Don’t Forget the Black Jew III: Looking Back, Research Time, 19/05/2017

The last two posts have been cracks at figuring out how to relate what I want to do with Jacques Derrida’s ideas to what I want to do with Machiavelli’s. Derrida developed destructive powers for philosophy, but their aim wasn’t the indiscriminate violence that deconstructionists apply them.

Derrida wanted to destroy, in the most profound way possible, the mainstream tradition of philosophy as the only set of ideas that mattered. He fundamentally concentrated, in the early years of his career, on those destructive powers. This was deconstruction.

He wanted to replace the metaphysics of presence, being, and the sovereign subject with a philosophy focussed around differentiation, change, and becoming. That’s why he developed the concept of differance.

If you know anything about the general shape of Derrida scholarship, then you know that differance was largely a failure as a positive philosophy. Derrida scholars spend their major debates over their complicated and divergent conceptions of what differance could be.

If Derrida could have known how he'd be
received and remembered, would he have
written what he did, the way he did?
Truth is, Gilles Deleuze and Félix Guattari were best of that whole school of thinkers surrounding Paris VIII University in the 1970s, when it came to building a positive, complex, useful metaphysics of becoming.

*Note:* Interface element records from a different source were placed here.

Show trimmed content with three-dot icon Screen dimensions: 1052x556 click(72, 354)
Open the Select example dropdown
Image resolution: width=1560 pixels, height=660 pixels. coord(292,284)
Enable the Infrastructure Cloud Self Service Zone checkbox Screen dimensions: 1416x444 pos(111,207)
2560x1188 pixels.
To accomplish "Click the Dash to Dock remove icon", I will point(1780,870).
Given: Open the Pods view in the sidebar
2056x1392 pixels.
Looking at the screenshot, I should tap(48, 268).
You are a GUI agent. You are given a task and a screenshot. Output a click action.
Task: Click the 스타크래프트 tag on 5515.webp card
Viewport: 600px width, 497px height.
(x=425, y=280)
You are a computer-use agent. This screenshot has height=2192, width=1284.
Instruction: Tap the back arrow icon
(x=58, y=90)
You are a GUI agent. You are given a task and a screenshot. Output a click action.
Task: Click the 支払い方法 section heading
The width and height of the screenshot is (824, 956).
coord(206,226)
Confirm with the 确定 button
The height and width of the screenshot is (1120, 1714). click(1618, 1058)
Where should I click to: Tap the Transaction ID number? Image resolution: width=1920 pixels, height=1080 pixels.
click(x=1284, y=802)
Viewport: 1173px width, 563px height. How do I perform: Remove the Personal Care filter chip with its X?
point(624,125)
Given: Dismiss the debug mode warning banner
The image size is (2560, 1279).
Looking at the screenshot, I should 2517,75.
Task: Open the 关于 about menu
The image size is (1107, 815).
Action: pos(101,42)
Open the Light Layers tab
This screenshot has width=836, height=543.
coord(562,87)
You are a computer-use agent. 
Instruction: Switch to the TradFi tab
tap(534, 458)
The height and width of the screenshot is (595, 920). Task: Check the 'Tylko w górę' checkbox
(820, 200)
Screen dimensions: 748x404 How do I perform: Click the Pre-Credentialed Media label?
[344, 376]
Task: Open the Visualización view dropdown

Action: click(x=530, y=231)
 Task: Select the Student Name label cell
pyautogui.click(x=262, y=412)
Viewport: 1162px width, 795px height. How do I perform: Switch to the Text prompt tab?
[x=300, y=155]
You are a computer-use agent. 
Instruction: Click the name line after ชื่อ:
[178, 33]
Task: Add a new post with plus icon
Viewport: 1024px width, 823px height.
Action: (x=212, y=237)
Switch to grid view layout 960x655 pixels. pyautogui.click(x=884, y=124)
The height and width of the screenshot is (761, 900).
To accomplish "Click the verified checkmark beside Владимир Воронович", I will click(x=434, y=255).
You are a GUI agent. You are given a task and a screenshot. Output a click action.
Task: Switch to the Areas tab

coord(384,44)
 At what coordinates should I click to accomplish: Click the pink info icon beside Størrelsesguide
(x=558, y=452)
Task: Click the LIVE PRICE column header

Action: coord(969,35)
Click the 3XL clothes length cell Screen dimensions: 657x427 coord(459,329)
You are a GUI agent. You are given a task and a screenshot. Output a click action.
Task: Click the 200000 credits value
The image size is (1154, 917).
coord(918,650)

When I read Mercier’s paper, an interesting line stuck out for me (among many). He referred to the recent radical democrats (Antonio Negri, among other lower-profile scholars) creating a tradition of radical materialist politics in the modern period.

That tradition starts with Machiavelli and Spinoza, picks up steam with Marx and Nietzsche, then continues in the explosion of radical democrat ideas among Deleuze, Guattari, Derrida, Sartre, Ernesto Laclau, Chantal Mouffe, Negri, and others in their crew.

Mercier seems to think that the Machiavellian roots of this tradition were a bit of a reach – Niccolò never described himself as an ontologist. But his critique forgets that a tradition is created retroactively. So what does this retroactive tradition achieve?

Here’s the point as I’ve been able to distill it so far. It follows from some of the reflections about subjectivity in the last post.

The politics of sovereignty conceives political activity as a matter of battling subjectivities. You can’t have sovereignty without a sovereign, of course, a law-giving voice. Humanity’s world is a matter of these voices fighting to dominate over each other.

The radical democrat philosophers of the last 60 or so years have picked out Machiavelli as a thinker of the earliest time of modernity, who articulated an alternative.

Machiavelli found a vision of democracy that conceived of politics as a collision of forces. People come together in communities driven by their desires – and those desires are shaped by the moral beliefs flowing around their families and societies.

Human society is fundamentally a product whose shapes emerge from countless collisions and conflicts among people, organizations, institutions, and ecologies. That’s what an ontology of forces is – to answer Mercier’s question in that paper about a complex and concrete concept of force.